**STATED TASK**
Please copy out every line of the material below without changing a thing.

(Entries on locating words and elements)
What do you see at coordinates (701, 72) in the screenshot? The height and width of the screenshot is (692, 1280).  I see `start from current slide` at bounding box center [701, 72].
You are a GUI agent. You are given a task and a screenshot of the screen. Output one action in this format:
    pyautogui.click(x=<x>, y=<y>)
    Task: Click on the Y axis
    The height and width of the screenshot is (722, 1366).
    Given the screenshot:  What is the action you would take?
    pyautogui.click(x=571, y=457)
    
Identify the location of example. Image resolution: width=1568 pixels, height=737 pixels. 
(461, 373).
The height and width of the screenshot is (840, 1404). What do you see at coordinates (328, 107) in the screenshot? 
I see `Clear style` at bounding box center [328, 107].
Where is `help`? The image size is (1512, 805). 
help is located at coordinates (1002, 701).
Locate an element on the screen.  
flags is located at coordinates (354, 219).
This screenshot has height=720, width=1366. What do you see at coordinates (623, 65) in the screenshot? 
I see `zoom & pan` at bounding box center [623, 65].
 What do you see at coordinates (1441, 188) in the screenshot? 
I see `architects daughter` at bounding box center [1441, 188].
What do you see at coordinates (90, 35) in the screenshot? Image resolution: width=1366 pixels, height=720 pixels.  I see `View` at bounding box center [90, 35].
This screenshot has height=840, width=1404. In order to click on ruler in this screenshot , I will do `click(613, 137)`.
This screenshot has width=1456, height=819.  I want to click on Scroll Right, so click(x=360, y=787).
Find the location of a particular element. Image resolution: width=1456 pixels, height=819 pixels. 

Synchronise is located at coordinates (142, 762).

**REPLY**
What do you see at coordinates (701, 72) in the screenshot? The height and width of the screenshot is (692, 1280).  I see `start from current slide` at bounding box center [701, 72].
You are a GUI agent. You are given a task and a screenshot of the screen. Output one action in this format:
    pyautogui.click(x=<x>, y=<y>)
    Task: Click on the Y axis
    The height and width of the screenshot is (722, 1366).
    Given the screenshot:  What is the action you would take?
    pyautogui.click(x=571, y=457)
    
Identify the location of example. Image resolution: width=1568 pixels, height=737 pixels. 
(461, 373).
The height and width of the screenshot is (840, 1404). What do you see at coordinates (328, 107) in the screenshot? 
I see `Clear style` at bounding box center [328, 107].
Where is `help`? The image size is (1512, 805). 
help is located at coordinates (1002, 701).
Locate an element on the screen.  
flags is located at coordinates (354, 219).
This screenshot has height=720, width=1366. What do you see at coordinates (623, 65) in the screenshot? 
I see `zoom & pan` at bounding box center [623, 65].
 What do you see at coordinates (1441, 188) in the screenshot? 
I see `architects daughter` at bounding box center [1441, 188].
What do you see at coordinates (90, 35) in the screenshot? Image resolution: width=1366 pixels, height=720 pixels.  I see `View` at bounding box center [90, 35].
This screenshot has height=840, width=1404. In order to click on ruler in this screenshot , I will do `click(613, 137)`.
This screenshot has width=1456, height=819.  I want to click on Scroll Right, so click(x=360, y=787).
Find the location of a particular element. Image resolution: width=1456 pixels, height=819 pixels. 

Synchronise is located at coordinates (142, 762).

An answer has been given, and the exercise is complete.